Personal information
- Full name: Nana Alexander Opoku
- Date of birth: 31 August 1974 (age 50)
- Place of birth: Sunyani, Ghana
- Height: 1.68 m (5 ft 6 in)
- Position(s): Midfielder

Senior career*
- Years: Team / Apps / (Gls)
- 1989–1992: Brong Ahafo United
- 1992–1998: VfB Leipzig / 64 / (4)
- 1998–1999: FC Remscheid / 24 / (2)
- 1999–2001: FSV Frankfurt / 48 / (5)
- SV Rot-Weiß Bad Muskau

International career
- 1991: Ghana U17

Medal record
Representing Ghana
FIFA U-17 World Cup
| Winner | Italy 1991 | U-17 Team |

= Alexander Opoku =

Ghanaian footballer

Alexander Opoku (born 31 August 1974) is a Ghanaian former professional footballer who played as a midfielder.

==Club career==
Opoku played in Ghana for Brong Ahafo United from age 15, before moving to Germany where he joined VfB Leipzig. With Leipzig he played in the Bundesliga, making 10 appearances and scoring one goal. He made his debut in the 1993–94 season, coming off the bench in the 75th minute for Matthias Liebers against Eintracht Frankfurt on the eleventh matchday, as the match would finish in a 2–1 loss. Opoku's other appearances in the Bundesliga also remained winless, as Leipzig finished bottom of the table with only 17 points. After being relegated to the 2. Bundesliga, he made 54 appearances in the next four seasons and scored three goals.

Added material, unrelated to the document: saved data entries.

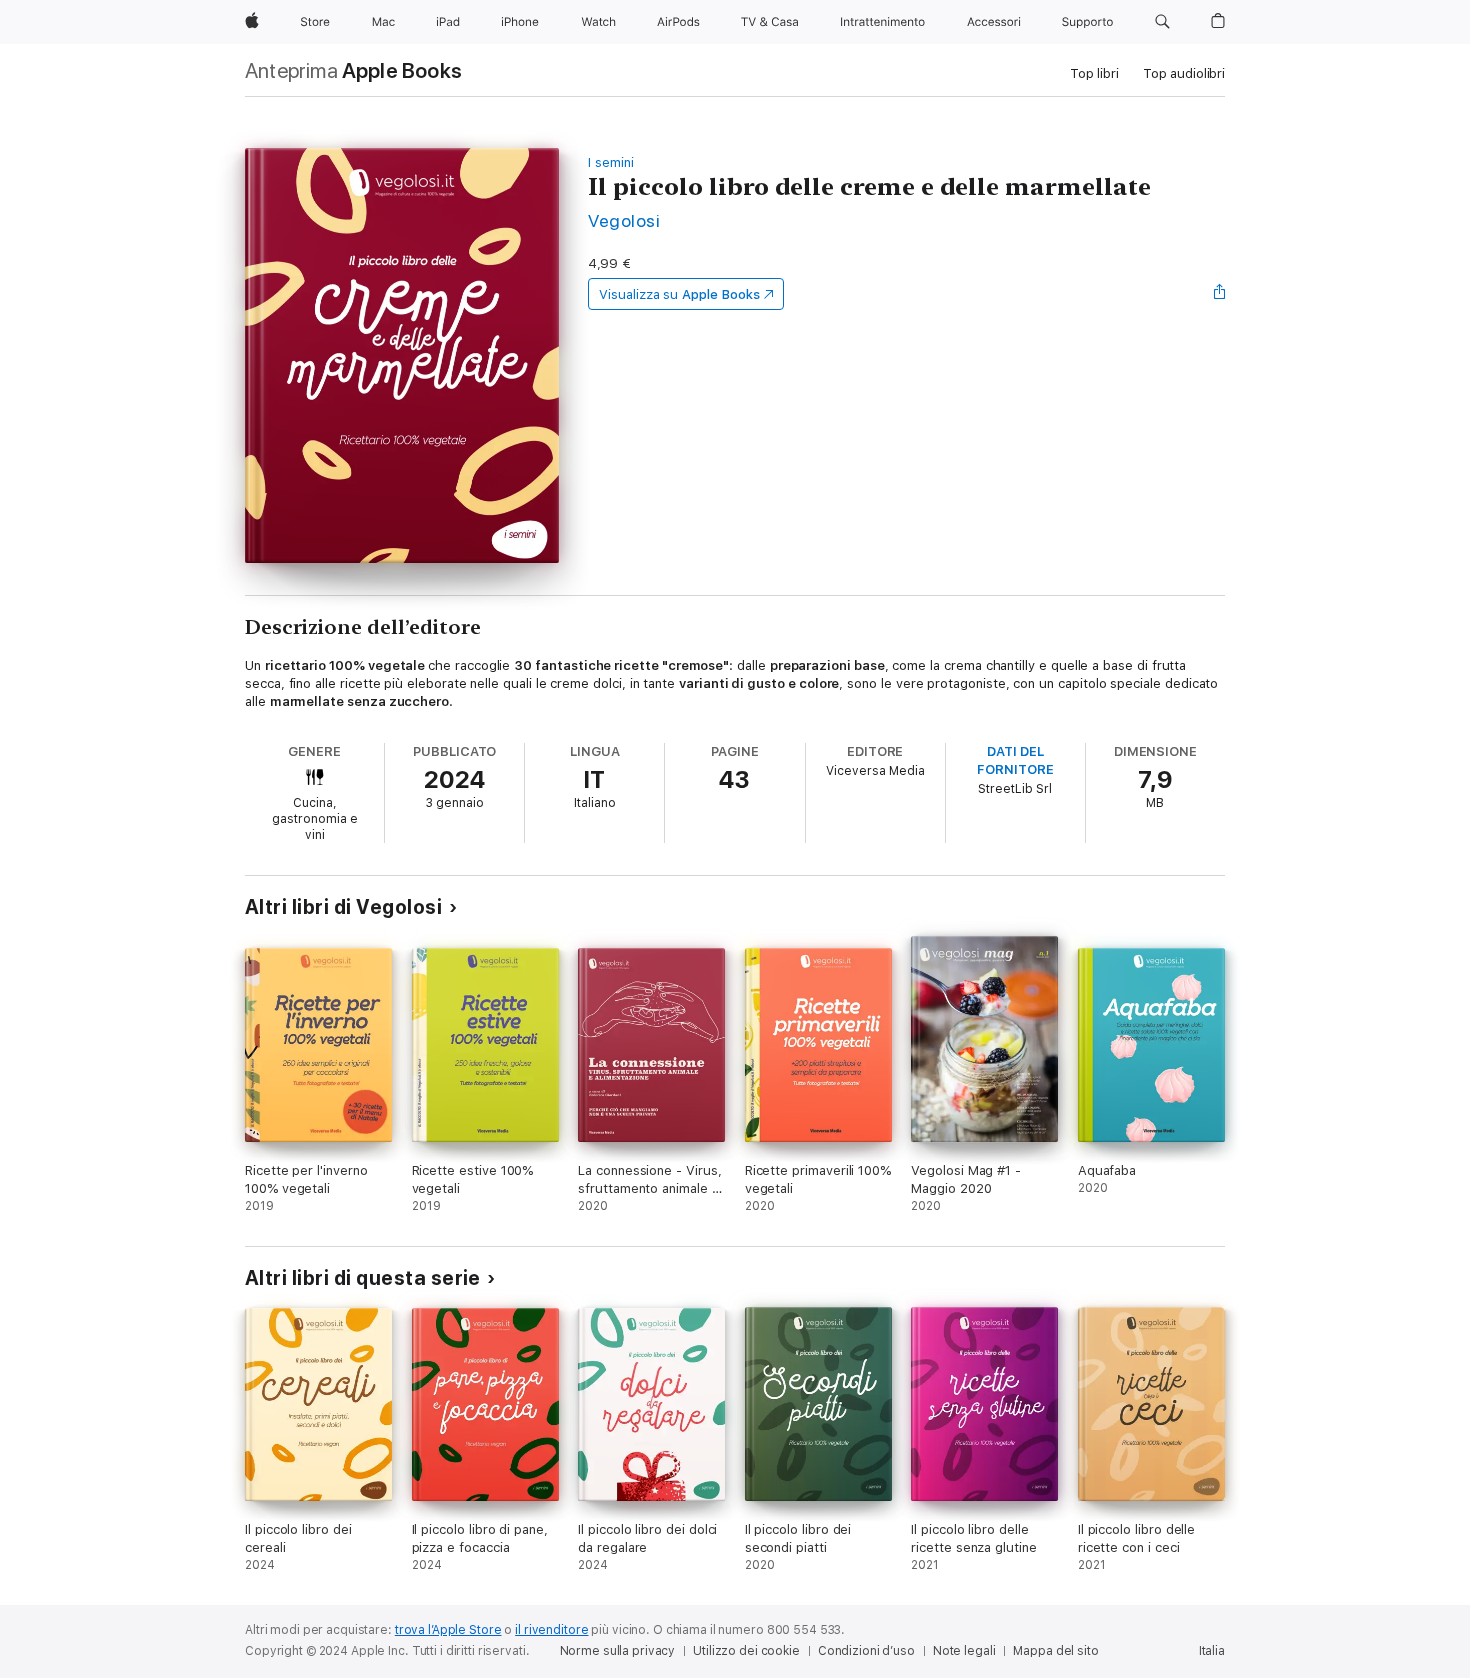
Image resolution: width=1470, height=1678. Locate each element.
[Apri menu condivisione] (1220, 294)
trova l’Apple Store (448, 1630)
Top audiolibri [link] (1184, 73)
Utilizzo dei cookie (746, 1651)
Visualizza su (679, 294)
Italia (1212, 1651)
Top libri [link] (1094, 73)
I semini (610, 162)
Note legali (964, 1651)
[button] (1162, 22)
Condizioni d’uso (866, 1651)
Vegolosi (624, 220)
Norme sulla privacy (618, 1651)
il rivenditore (551, 1630)
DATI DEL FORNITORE (1015, 760)
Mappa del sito (1055, 1651)
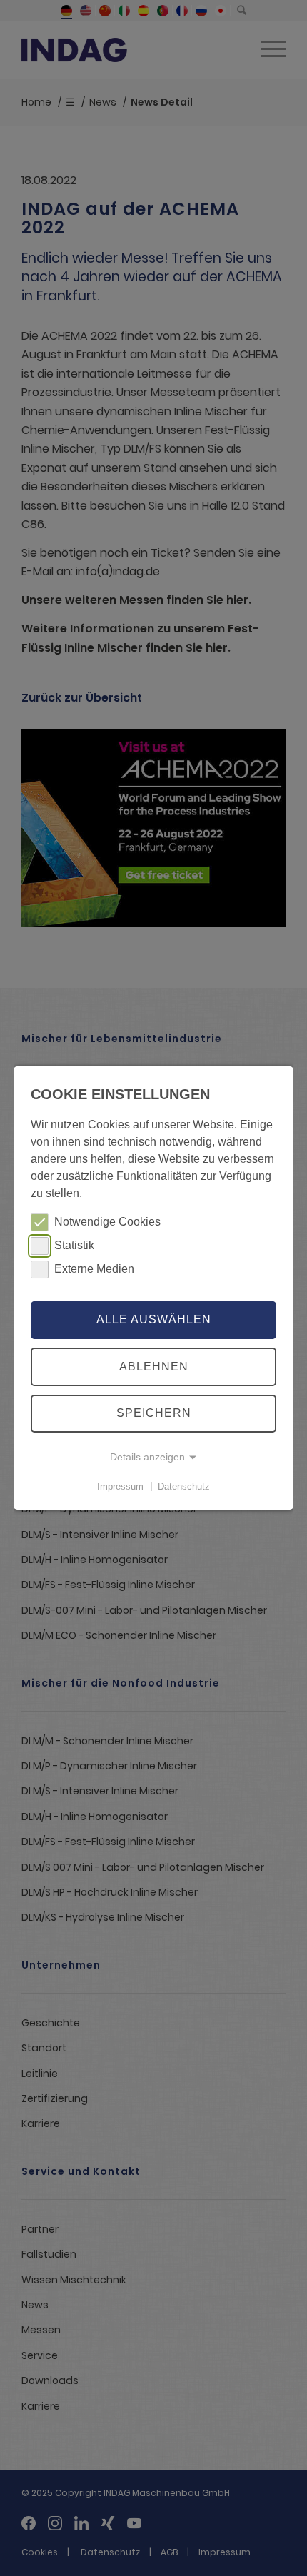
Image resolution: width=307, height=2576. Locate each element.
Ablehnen (153, 1366)
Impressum (120, 1485)
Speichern (153, 1414)
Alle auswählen (153, 1319)
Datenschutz (184, 1485)
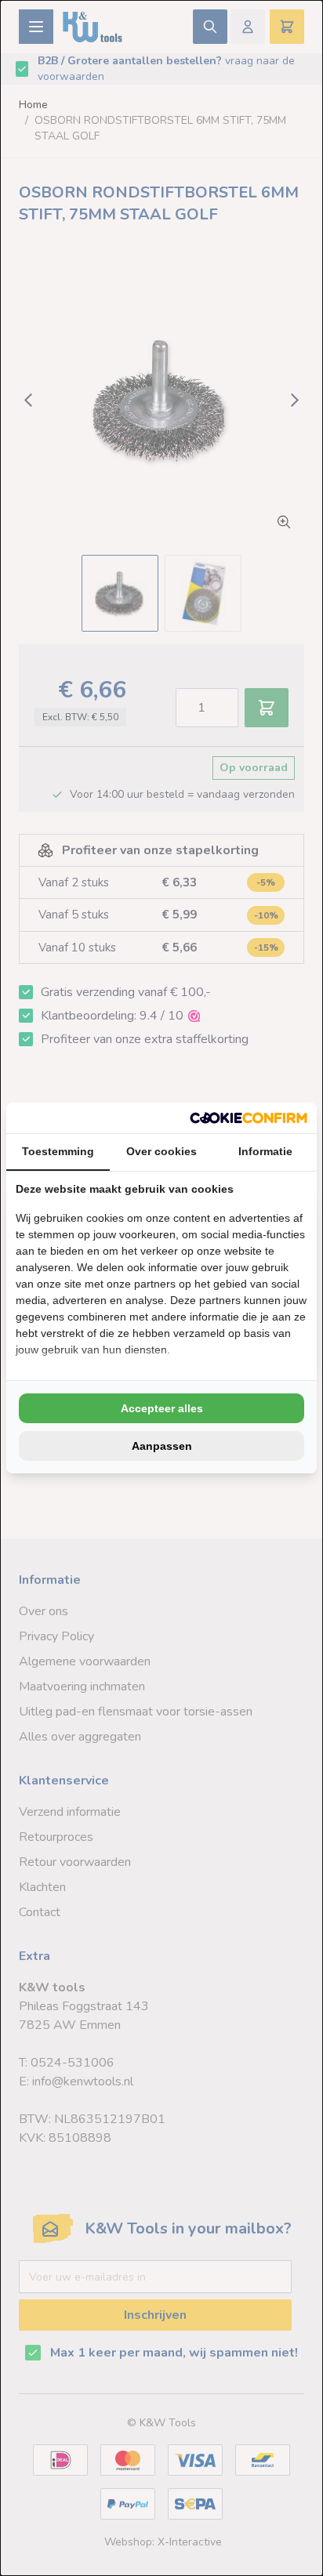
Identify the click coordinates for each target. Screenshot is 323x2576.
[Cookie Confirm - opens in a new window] (248, 1118)
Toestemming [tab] (58, 1151)
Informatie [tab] (265, 1151)
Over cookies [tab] (161, 1151)
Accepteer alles (162, 1408)
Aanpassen (162, 1446)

Opoku left the club after the 1997–98 season, after Leipzig were once again relegated. He moved to FC Remscheid for one season, then to FSV Frankfurt in the Regionalliga Süd. Later he played for SV Rot-Weiß Bad Muskau.

==International career==
Opoku was a member of the Ghana U17 that won the 1991 FIFA U-17 World Championship. He led the team, which was coached by Otto Pfister, as the captain.